WORK REQUIRED:
Take the entries below and print, exactly, the stretch from the line containing "2023 (17, 2293)" through the line containing "Женщина погибла в", both included.
***
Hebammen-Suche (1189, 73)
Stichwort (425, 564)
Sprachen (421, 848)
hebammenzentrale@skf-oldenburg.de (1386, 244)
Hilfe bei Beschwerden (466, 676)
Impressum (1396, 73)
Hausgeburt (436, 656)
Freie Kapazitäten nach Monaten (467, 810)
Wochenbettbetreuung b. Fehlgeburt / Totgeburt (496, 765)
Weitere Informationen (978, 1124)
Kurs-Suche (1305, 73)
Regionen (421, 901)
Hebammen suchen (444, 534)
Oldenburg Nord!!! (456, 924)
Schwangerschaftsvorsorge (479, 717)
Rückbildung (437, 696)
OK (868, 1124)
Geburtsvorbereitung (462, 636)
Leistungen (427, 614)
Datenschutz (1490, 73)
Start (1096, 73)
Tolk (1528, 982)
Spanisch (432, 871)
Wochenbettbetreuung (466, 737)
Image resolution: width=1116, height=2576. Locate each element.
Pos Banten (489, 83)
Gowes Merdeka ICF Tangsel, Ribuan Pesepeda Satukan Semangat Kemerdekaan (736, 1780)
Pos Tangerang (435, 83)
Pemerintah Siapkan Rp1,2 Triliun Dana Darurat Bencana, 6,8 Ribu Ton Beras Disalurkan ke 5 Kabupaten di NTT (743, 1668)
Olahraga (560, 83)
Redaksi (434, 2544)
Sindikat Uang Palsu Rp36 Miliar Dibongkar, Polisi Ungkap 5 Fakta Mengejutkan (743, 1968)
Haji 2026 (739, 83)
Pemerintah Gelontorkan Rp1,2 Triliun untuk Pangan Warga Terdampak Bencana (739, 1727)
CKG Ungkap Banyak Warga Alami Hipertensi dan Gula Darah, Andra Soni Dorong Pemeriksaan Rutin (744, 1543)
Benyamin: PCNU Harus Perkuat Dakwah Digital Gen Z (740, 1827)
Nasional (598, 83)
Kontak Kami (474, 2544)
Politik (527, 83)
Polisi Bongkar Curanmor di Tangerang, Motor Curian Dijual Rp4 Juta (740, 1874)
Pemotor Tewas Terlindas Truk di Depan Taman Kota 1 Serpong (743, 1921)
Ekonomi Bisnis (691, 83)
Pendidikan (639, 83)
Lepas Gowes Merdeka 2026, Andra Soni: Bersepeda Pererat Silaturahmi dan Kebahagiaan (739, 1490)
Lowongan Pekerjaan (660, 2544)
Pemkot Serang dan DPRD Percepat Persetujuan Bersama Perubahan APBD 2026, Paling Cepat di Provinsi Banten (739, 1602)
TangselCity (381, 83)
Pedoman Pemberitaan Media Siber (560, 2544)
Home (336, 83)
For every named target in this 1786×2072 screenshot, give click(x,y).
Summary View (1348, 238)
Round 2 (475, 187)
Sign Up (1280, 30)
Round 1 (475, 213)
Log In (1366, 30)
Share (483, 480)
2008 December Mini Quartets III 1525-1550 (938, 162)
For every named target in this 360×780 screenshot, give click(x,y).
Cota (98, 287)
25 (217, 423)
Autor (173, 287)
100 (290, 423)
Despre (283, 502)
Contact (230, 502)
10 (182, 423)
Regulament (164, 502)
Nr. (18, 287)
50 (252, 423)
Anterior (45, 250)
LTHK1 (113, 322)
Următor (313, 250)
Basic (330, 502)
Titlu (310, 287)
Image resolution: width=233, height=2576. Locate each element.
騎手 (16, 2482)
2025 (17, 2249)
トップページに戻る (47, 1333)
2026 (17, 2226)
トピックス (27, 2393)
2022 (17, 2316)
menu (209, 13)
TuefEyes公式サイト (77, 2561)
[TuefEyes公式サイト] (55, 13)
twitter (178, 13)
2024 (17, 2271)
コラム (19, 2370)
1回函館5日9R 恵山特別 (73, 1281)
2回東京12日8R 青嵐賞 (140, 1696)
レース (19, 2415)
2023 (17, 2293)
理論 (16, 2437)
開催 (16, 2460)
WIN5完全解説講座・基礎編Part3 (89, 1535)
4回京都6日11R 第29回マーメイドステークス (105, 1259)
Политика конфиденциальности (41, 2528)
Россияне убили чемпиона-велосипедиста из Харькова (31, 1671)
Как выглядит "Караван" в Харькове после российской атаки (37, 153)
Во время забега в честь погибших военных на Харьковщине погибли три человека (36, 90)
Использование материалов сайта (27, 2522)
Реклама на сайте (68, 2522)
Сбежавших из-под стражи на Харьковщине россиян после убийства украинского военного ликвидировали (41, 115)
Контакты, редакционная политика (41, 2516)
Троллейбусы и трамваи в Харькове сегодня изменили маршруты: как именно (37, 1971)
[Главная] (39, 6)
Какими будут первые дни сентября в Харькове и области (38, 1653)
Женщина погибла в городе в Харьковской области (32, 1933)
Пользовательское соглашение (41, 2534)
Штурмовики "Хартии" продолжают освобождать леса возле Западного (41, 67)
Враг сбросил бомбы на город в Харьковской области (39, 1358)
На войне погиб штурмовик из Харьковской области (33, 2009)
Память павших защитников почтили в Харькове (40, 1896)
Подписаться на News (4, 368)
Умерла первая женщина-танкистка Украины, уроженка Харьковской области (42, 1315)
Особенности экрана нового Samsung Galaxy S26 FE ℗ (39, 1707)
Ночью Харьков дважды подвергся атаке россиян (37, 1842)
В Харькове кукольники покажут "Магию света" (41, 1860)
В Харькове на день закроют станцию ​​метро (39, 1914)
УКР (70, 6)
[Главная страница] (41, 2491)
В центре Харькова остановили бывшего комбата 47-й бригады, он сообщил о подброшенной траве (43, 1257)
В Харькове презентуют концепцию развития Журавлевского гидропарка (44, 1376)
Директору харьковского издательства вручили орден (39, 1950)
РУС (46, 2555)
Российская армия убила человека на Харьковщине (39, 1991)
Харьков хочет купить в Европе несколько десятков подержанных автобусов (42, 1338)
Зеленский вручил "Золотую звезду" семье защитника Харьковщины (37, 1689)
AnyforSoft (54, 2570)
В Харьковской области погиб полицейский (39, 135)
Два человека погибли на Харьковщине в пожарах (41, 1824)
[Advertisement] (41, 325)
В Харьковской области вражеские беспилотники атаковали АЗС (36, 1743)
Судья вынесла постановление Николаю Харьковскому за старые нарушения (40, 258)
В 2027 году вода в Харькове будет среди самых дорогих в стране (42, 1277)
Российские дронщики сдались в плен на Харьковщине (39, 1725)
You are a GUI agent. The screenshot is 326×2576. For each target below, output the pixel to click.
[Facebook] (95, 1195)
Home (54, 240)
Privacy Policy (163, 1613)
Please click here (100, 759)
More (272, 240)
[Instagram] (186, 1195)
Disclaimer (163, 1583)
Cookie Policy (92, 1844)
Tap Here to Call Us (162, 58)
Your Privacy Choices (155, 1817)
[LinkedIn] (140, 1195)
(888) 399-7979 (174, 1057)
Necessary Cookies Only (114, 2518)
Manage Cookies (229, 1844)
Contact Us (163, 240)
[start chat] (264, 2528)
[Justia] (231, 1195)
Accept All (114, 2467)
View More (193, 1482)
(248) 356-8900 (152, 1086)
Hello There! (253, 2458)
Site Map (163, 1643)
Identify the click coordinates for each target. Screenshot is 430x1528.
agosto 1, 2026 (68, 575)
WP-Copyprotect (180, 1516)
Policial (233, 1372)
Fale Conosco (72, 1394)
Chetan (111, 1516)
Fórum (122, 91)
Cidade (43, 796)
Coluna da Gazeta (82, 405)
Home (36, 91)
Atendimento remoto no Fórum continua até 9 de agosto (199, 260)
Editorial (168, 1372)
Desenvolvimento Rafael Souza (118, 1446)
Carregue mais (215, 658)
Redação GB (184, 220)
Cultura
***
COMPLETED TASK:
2023 (17, 2293)
理論 (16, 2437)
開催 (16, 2460)
WIN5完全解説講座・基礎編Part3 (89, 1535)
4回京都6日11R 第29回マーメイドステークス (105, 1259)
Политика конфиденциальности (41, 2528)
Россияне убили чемпиона-велосипедиста из Харькова (31, 1671)
Как выглядит "Караван" в Харькове после российской атаки (37, 153)
Во время забега в честь погибших военных на Харьковщине погибли три человека (36, 90)
Использование материалов сайта (27, 2522)
Реклама на сайте (68, 2522)
Сбежавших из-под стражи на Харьковщине россиян после убийства украинского военного ликвидировали (41, 115)
Контакты, редакционная политика (41, 2516)
Троллейбусы и трамваи в Харькове сегодня изменили маршруты: как именно (37, 1971)
[Главная] (39, 6)
Какими будут первые дни сентября в Харькове и области (38, 1653)
Женщина погибла в городе в Харьковской области (32, 1933)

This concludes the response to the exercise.